Understanding Nunavut is the ‘only way’ to understand Canada, Trudeau says
Liberal Leader made a quick campaign stop in Iqaluit Monday
Liberal Leader Justin Trudeau told a crowd of around 100 people in Iqaluit on Monday that understanding the North is the key to understanding the rest of the country.
“Understanding Nunavut, understanding the North is the only way to properly understand Canada and all Canadians,” he said during a rally in Iqaluit Square. The way people across Inuit Nunangat are there for each other is an example for all Canadians and the world to follow, he said.
The prime minister made a quick visit Nunavut’s capital to show his support for local Liberal candidate Pat Angnakak in her bid to win the territory’s seat in Parliament in the Sept. 20 federal election.
The event was scheduled for 4:45 p.m. at Iqaluit Square, but Trudeau, Angnakak and Indigenous Services Minister Marc Miller arrived more than an hour late after stopping in Apex. Much of the crowd stayed until Trudeau came.
The trio of Liberals took turns speaking, mainly about their party’s campaign promises involving mental health and housing.
Trudeau said a Liberal government would invest “hundreds of millions of dollars more” in both mental health and housing, with Angnakak, a former MLA, saying that she ran for the Liberals because she feels the party is Nunavut’s best shot at addressing those needs.
“I need Pat by my side,” Trudeau said. “I need a strong voice for Nunavut, I need a strong voice for all of you to make sure that your concerns are heard.”
Trudeau has received criticism for calling the election during the COVID-19 pandemic, with some seeing it as an attempt to win a majority government. The Liberals have led a minority government since the 2019 election.
During his speech, Trudeau said the election had to be called because decisions on the pandemic, climate change and inequality will be made within the “coming months, not years from now.”
“That’s why this election has to be right now,” Trudeau said. “Because we can’t wait a year or two years to decide as a country how we move forward beyond COVID.”
NDP candidate Lori Idlout issued a statement while Trudeau was speaking to the crowd, saying that he has no “real intention of delivering on his commitments.”
“He’s had six years to fix the housing crisis and address affordability in the territory — yet we are still living in mold-infested, overcrowded homes,” she said.

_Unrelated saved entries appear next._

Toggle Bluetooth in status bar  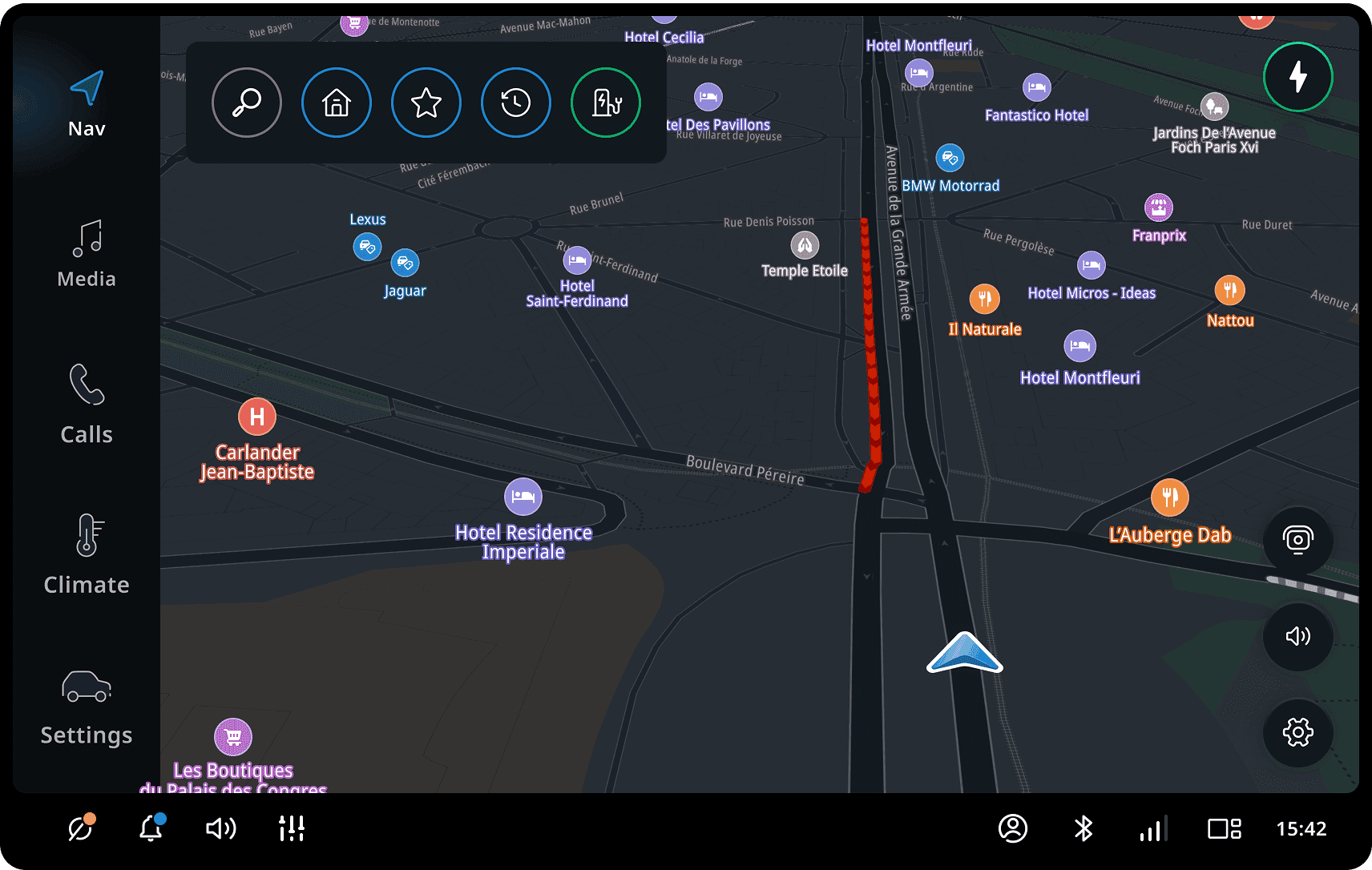[1083, 828]
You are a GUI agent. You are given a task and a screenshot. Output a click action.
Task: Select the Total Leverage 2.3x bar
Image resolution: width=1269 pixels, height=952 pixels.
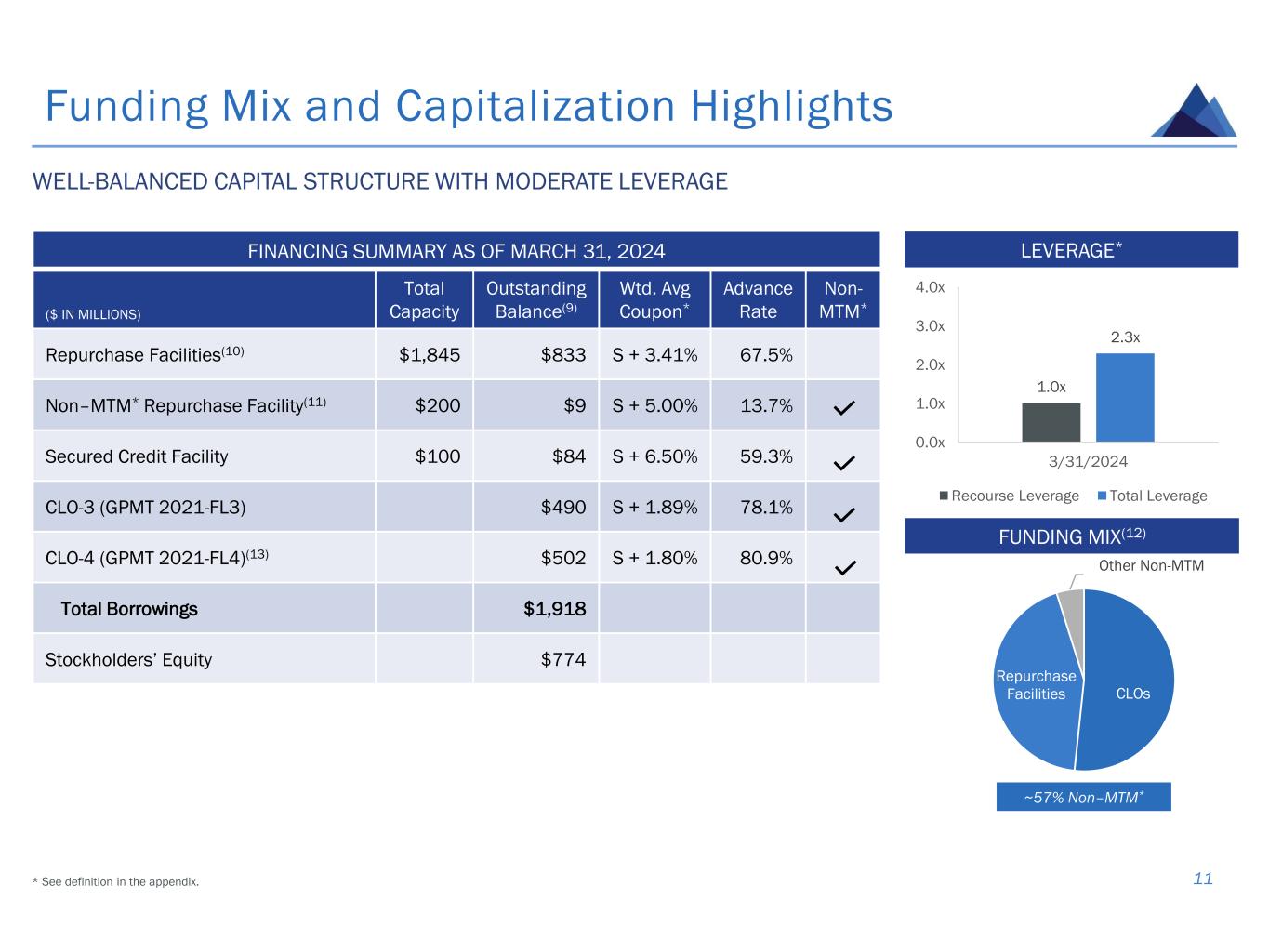pyautogui.click(x=1125, y=398)
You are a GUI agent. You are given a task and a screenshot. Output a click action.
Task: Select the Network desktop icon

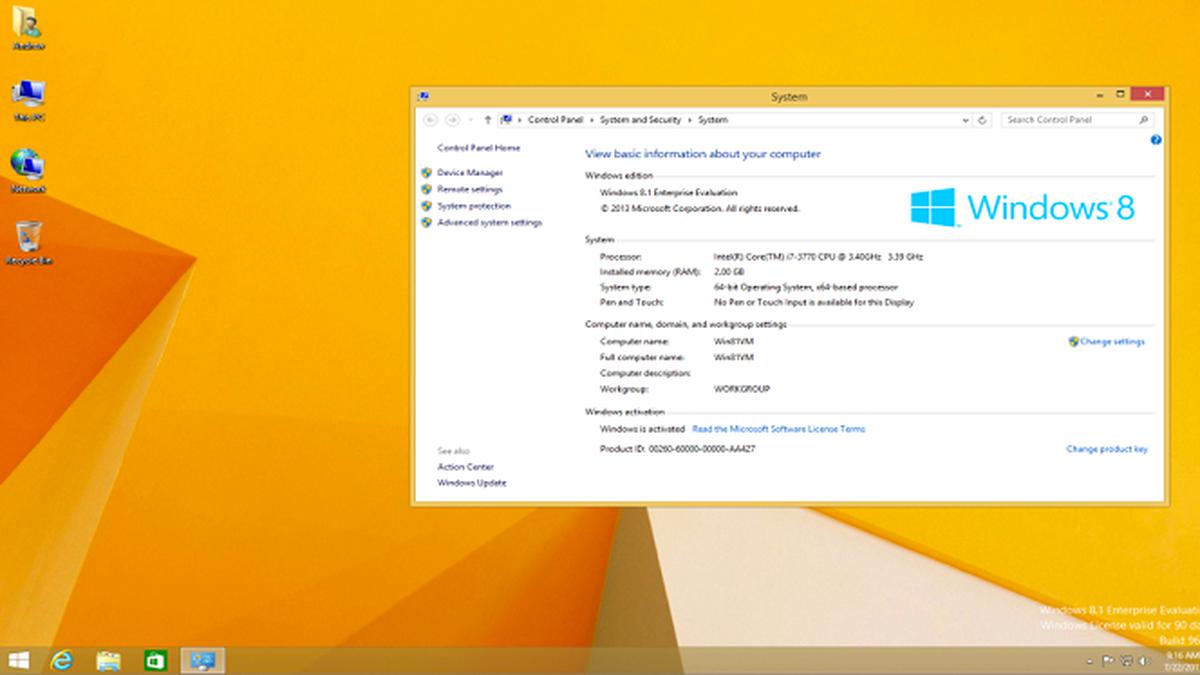click(28, 168)
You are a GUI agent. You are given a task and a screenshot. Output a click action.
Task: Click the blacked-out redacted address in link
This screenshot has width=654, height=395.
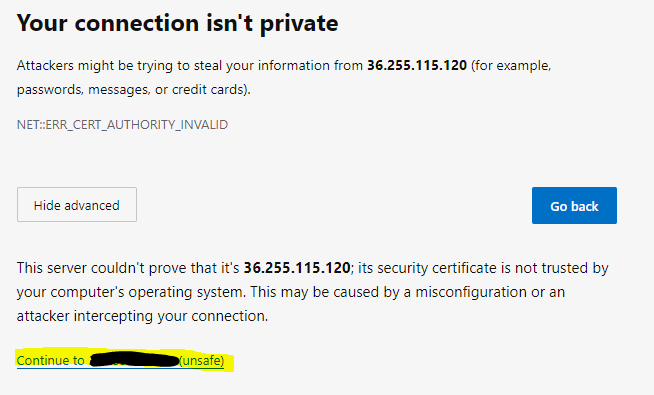tap(134, 360)
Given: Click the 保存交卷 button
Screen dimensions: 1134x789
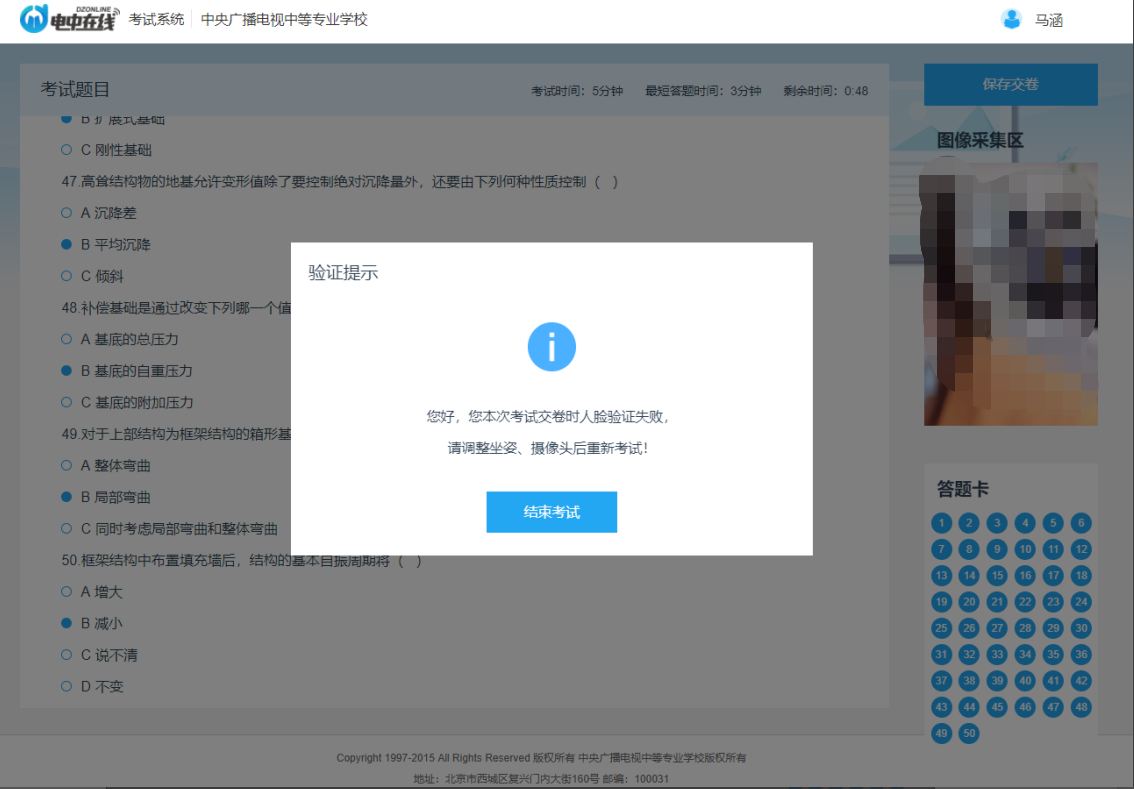Looking at the screenshot, I should (x=1010, y=85).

Trudeau’s plane — identifiable on the runway by its red and white markings and the Trudeau 2021 logo emblazoned on it — touched down at the Iqaluit airport around 3:30 p.m. It left to return to Ottawa four hours later, at about 7:30 p.m.
His stop in Iqaluit was in stark contrast from his visits in southern constituencies last week, where protesters disrupted a rally in Nobleton, Ont., causing him to cancel a campaign event later that evening in Bolton, Ont., citing safety concerns.